=== Document segment ===
>>>
A white paper on elemental functions is available at: http://software.intel.com/sites/default/files/article/181418/whitepaperonelementalfunctions.pdf

#### produceSubstances

This function increases the concentration of substances for each cell position to a maximum limit of 1 unit per cell position.

Original Code

static void produceSubstances(float**** Conc, float** posAll, int* typesAll, int L, int n){

produceSubstances_sw.reset();
// increases the concentration of substances at the location of the     cells
float sideLength = 1/(float)L; // length of a side of a diffusion voxel
int c, i1, i2, i3;
for (c=0; c< n; c++) {
i1 = std::min((int)floor(posAll[c][0]/sideLength),(L-1));
i2 = std::min((int)floor(posAll[c][1]/sideLength),(L-1));
i3 = std::min((int)floor(posAll[c][2]/sideLength),(L-1));
if (typesAll[c]==1) {
Conc[0][i1][i2][i3]+=0.1;
if (Conc[0][i1][i2][i3]>1) {
Conc[0][i1][i2][i3]=1;
}
} else {
Conc[1][i1][i2][i3]+=0.1;
if (Conc[1][i1][i2][i3]>1) {
Conc[1][i1][i2][i3]=1;
}
}
}
produceSubstances_sw.mark();
}

Changed code line(s)​: 1, 5, 6, 8, 9, 10, 11, 13, 14, 17, 18, 19

Optimized Code

static void produceSubstances(int L, float Conc[2][L][L][L], float posAll[][3], int* typesAll, int n) {

produceSubstances_sw.reset();
// increases the concentration of substances at the location of the  cells

const int auxL=L;
--L;
int c,i[3] __attribute__((aligned(32))); //i array aligned

#pragma omp parallel for schedule(static) private(i,c)
<<<
=== Problem to solve ===
Reproduce the portion of the produceSubstances excerpt starting with "A white paper" and going on through "per cell position.", without altering any character.

=== Supplied information ===
>>>
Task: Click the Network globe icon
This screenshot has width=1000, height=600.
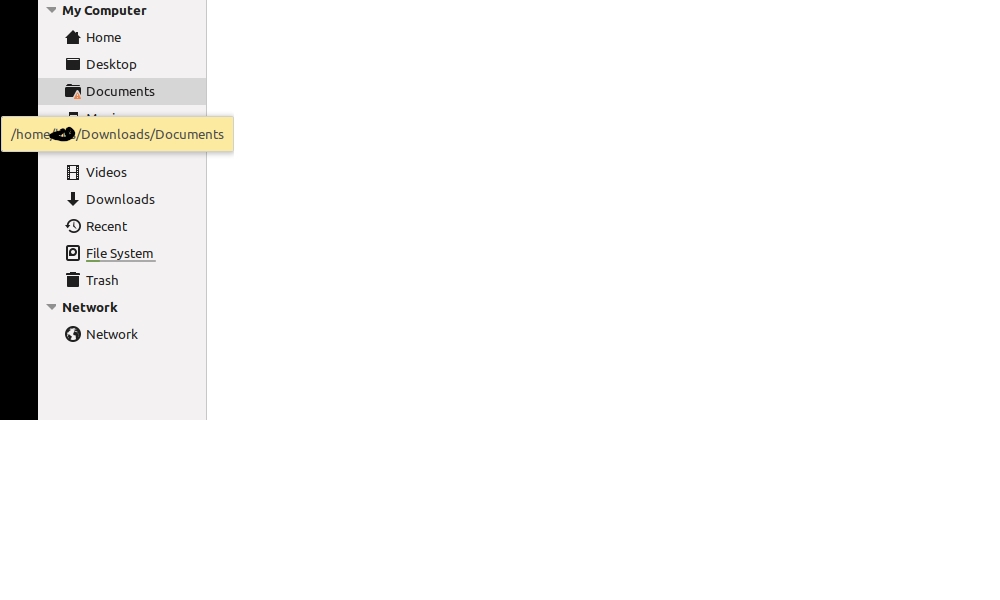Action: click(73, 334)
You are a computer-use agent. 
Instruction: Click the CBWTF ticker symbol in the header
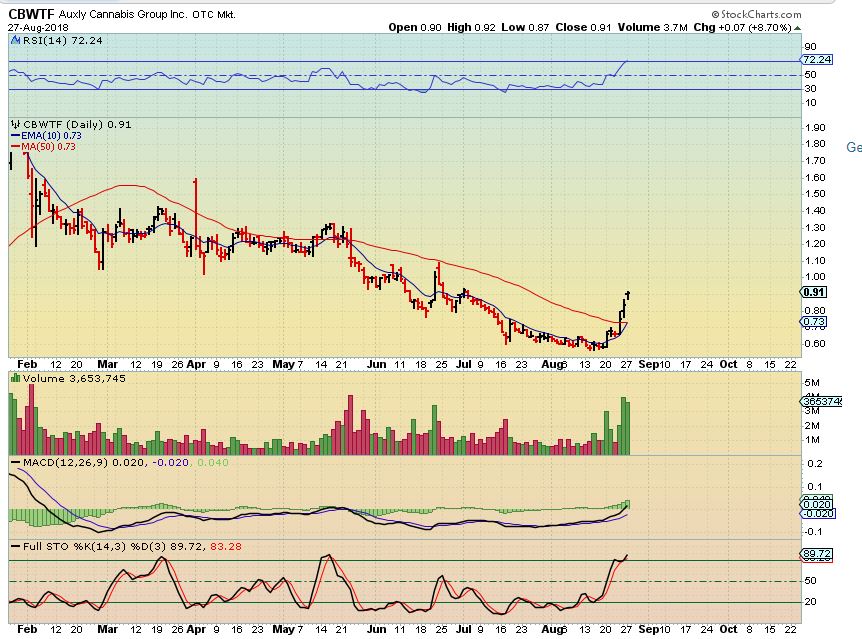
<<<
>>>
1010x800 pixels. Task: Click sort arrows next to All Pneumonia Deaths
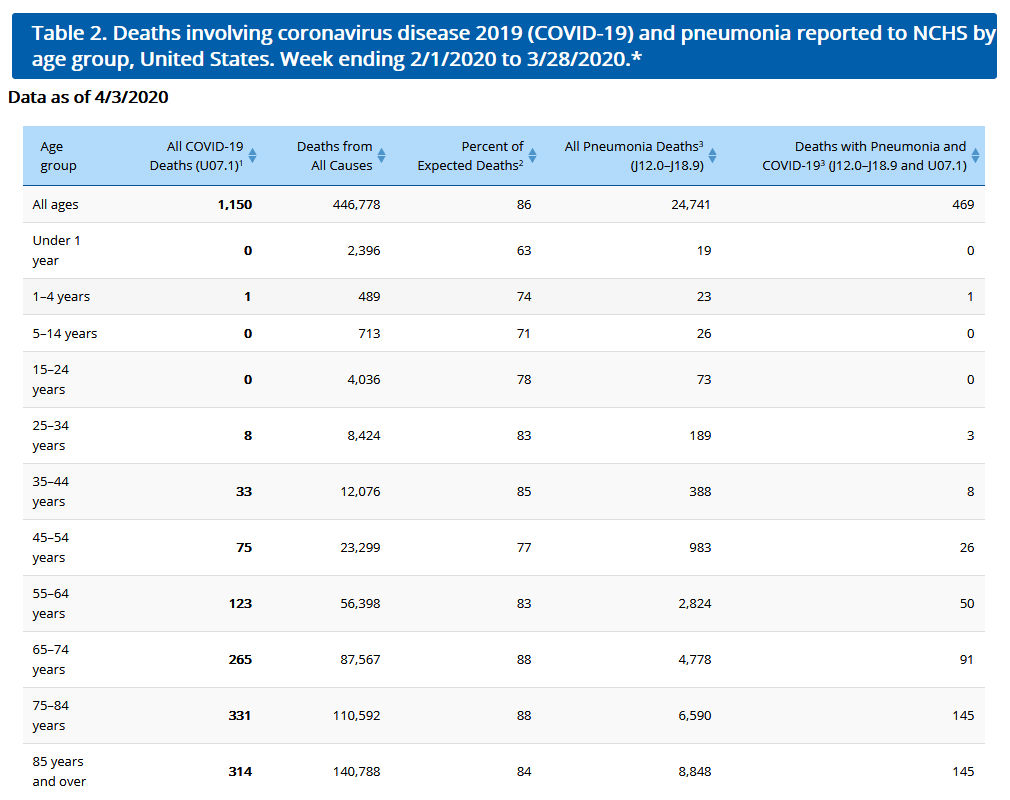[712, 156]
<<<
>>>
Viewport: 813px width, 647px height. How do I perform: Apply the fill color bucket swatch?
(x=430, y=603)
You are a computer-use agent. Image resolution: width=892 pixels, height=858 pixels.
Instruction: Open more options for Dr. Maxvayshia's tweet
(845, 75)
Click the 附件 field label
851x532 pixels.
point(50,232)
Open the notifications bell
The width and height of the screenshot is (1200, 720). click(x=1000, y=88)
<<<
=== Answer ===
A white paper on elemental functions is available at: http://software.intel.com/sites/default/files/article/181418/whitepaperonelementalfunctions.pdf

#### produceSubstances

This function increases the concentration of substances for each cell position to a maximum limit of 1 unit per cell position.